Acronis Backup & Recovery 11.5 can make the following file system conversions: FAT 16 -> FAT 32
and Ext2 -> Ext3. For volumes with other native file systems, this option is not available.
Assume you are going to recover a volume from an old, low-capacity FAT16 disk to a newer disk.
FAT16 would not be effective and might even be impossible to set on the high-capacity hard disk.
That's because FAT16 supports volumes up to 4 GB, so you will not be able to recover a 4 GB FAT16
volume to a volume that exceeds that limit, without changing the file system. It would make sense
here to change the file system from FAT16 to FAT32.
Older operating systems (MS-DOS, Windows 95 and Windows NT 3.x, 4.x) do not support FAT32 and
will not be operable after you recover a volume and change its file system. These can be normally
recovered on a FAT16 volume only.
Volume (partition) alignment
Acronis Backup & Recovery 11.5 automatically eliminates volume misalignment a situation, when
volume clusters are not aligned with disk sectors. The misalignment occurs when recovering volumes
created with the Cylinder/Head/Sector (CHS) addressing scheme to a hard disk drive (HDD) or
solid-state drive (SSD) drive that has a 4-KB sector size. The CHS addressing scheme is used, for
example, in all Windows operating systems earlier than Windows Vista.
If volumes are misaligned, the cluster overlaps more physical sectors than it would have occupied if
aligned.

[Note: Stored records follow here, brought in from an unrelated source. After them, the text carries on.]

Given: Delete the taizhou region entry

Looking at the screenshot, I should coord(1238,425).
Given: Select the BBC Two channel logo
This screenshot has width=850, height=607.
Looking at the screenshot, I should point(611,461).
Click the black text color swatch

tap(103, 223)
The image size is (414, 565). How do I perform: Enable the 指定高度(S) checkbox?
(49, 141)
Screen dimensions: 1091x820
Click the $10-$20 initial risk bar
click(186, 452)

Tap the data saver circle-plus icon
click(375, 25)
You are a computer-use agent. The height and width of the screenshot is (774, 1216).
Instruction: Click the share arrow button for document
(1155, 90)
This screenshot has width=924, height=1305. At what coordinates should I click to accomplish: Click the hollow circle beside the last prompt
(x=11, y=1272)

As a result, more physical sectors need to be erased and rewritten each time the data
changes. The redundant read/write operations noticeably slow down the disk speed and overall
system performance. SSD drive misalignment decreases not only system performance, but drive
lifetime. Since SSD memory cells are designed for a certain amount of read/write operations,
redundant read/write operations lead to early degradation of the SSD drive.
When recovering dynamic volumes and logical volumes created in Linux with Logical Volume
Manager (LVM), the appropriate alignment is set up automatically.
When recovering basic MBR and GPT volumes, you can select the alignment method manually if the
automatic alignment does not satisfy you for some reason. The following options are available:
Select automatically - (Default) recommended. The software will automatically set the
appropriate alignment based on the source and target disk/volume properties.